Rendering a hierarchy of “OPTION”s in a “SELECT” tag

旧街凉风 提交于 2019-11-27 14:01:45
MacAnthony

deceze way is much better and was my first idea. As an alternative if that doesn't work is that you can use non-breaking spaces in the tag value:

<select>
    <option>select me</option>
    <option>&nbsp;me indented</option>
    <option>&nbsp;&nbsp;even more indentation</option>
</select>

It's far from pretty but it might work for you if the optgroup doesn't.

The rendering of SELECT elements is largely up to the browser, you have very little influence over their presentation. Some browsers obviously allow you more customization than others, IE happens to allow very little (gasp, who'd have thunk ;)). If you need very custom SELECT elements, you'll need to employ JavaScript or re-create something that behaves like a SELECT but is made of a bunch of DIVs and checkboxes or something to that extend.
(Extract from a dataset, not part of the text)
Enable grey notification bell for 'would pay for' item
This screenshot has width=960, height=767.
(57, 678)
Having said that, I think what you're looking for are OPTGROUPs:

<select>
  <optgroup label="xxx">
    <option value="xxxx">xxxx</option>
    ....
  </optgroup>
  <optgroup label="yyy">
    ...
  </optgroup>
</select>

Every browser will display them differently, but they'll be displayed in a distinctive fashion in one way or another. Note though that officially in HTML4 you can't nest OPTGROUPs.
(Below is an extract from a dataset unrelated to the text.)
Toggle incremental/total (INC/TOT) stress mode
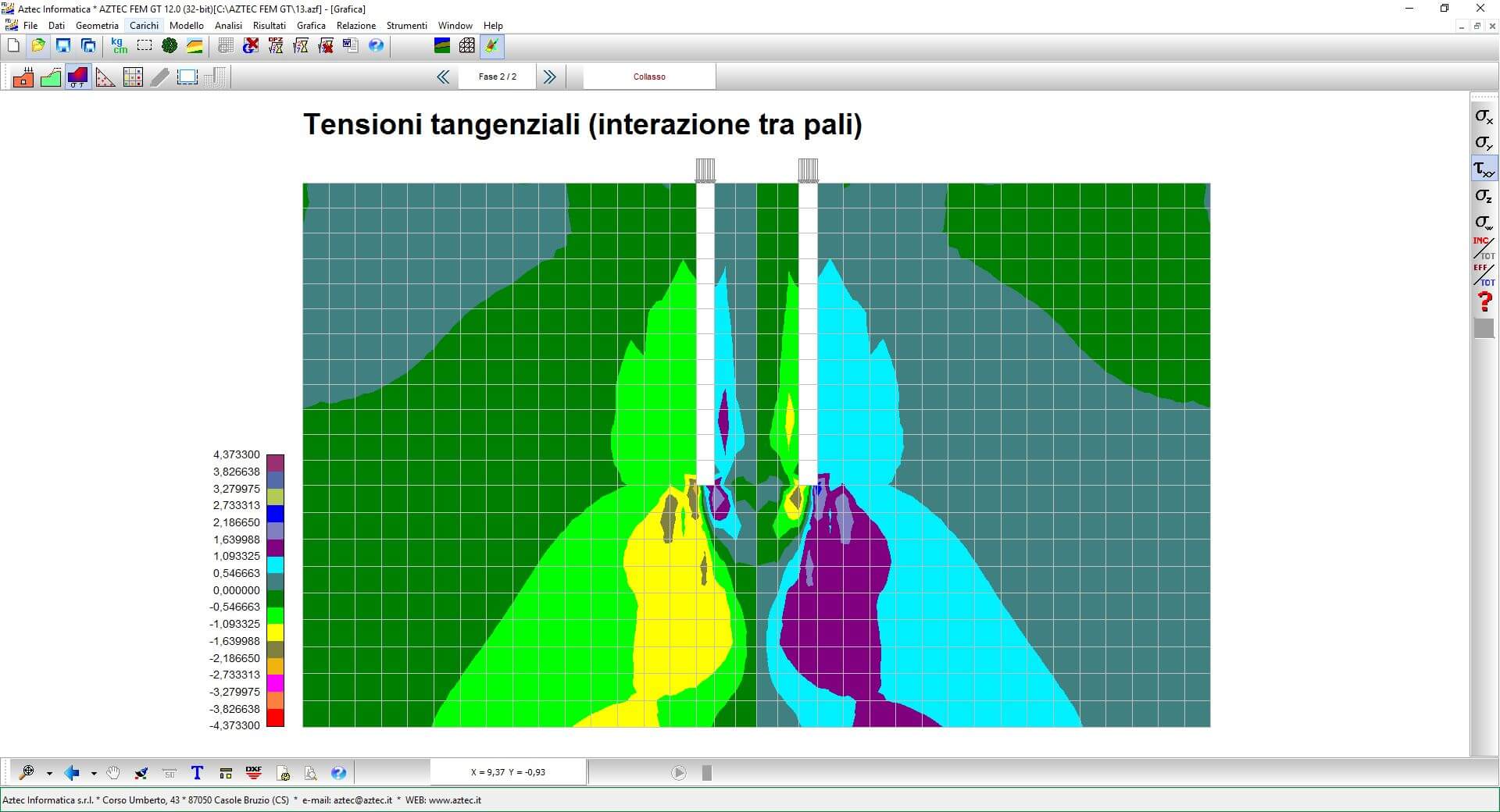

Just for the sake of visitors, I feel I should share this solution I devised: http://jsfiddle.net/n9qpN/

Decorate the options with the level class

<select name="hierarchiacal">
<option class="level_1">United States</option>
    <option class="level_2">Hawaii</option>
        <option class="level_3">Kauai</option>
    <option class="level_2">Washington</option>
        <option class="level_3">Seattle</option>
        <option class="level_3">Chelan</option>
</select>

We can now use jQuery to reformat the content of the select element

$(document).ready(
function(){
   $('.level_2').each(
        function(){
            $(this).text('----'+$(this).text());
        }
   );

   $('.level_3').each(
        function(){
            $(this).text('---------'+$(this).text());
        }
   );

 }
);

This can be extended to any level

Isn't this method of grouping creating more problems than it solves? As a user, which of those am I supposed to choose? Is there any benefit to choosing something more specific than country?
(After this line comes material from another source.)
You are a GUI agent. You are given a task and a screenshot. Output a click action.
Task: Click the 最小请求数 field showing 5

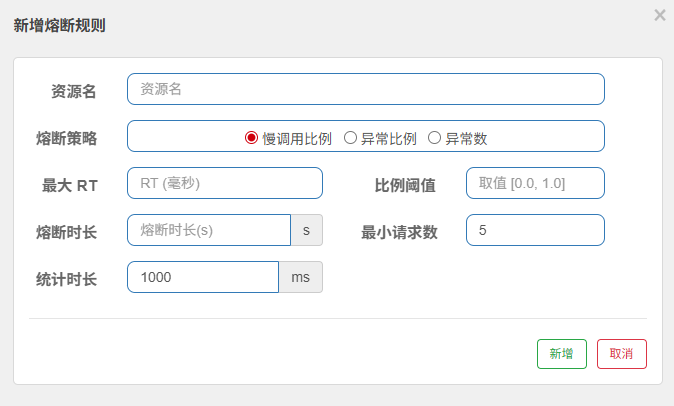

If the issue is that you only have one database field to store them in, why not have three separate select boxes (making 2 or 3 optional) and just store the most specific?:

<select name="country">
    <option>Choose a country</option>
    <option>United States</option>
</select>
<select name="state">
    <option>Choose a state</option>
    <option>Hawaii</option>
</select>
<select name="city">
    <option>Choose a city</option>
    <option>Kauai</option>
</select>

Try using &#160;

<select name="Something">
  <option>United States</option>
  <option>&#160;Hawaii</option>
  <option>&#160;&#160;Kauai</option>
  <option>&#160;Washington</option>
  <option>&#160;&#160;Seattle</option>
  <option>&#160;&#160;Chelan</option>
</select>

Prepending Non breaking space (&nbsp) did not work for me.

I prepended the following:

String.fromCharCode(8194);

I was able to accomplish this using the NO-BREAK SPACE unicode character. http://www.fileformat.info/info/unicode/char/00a0/index.htm

Copy-paste the character from that page into code and voila: https://jsfiddle.net/fwillerup/r9ch988h/

(&nbsp; didn't work for me because I was using a library for fancy select boxes that would inject them verbatim.)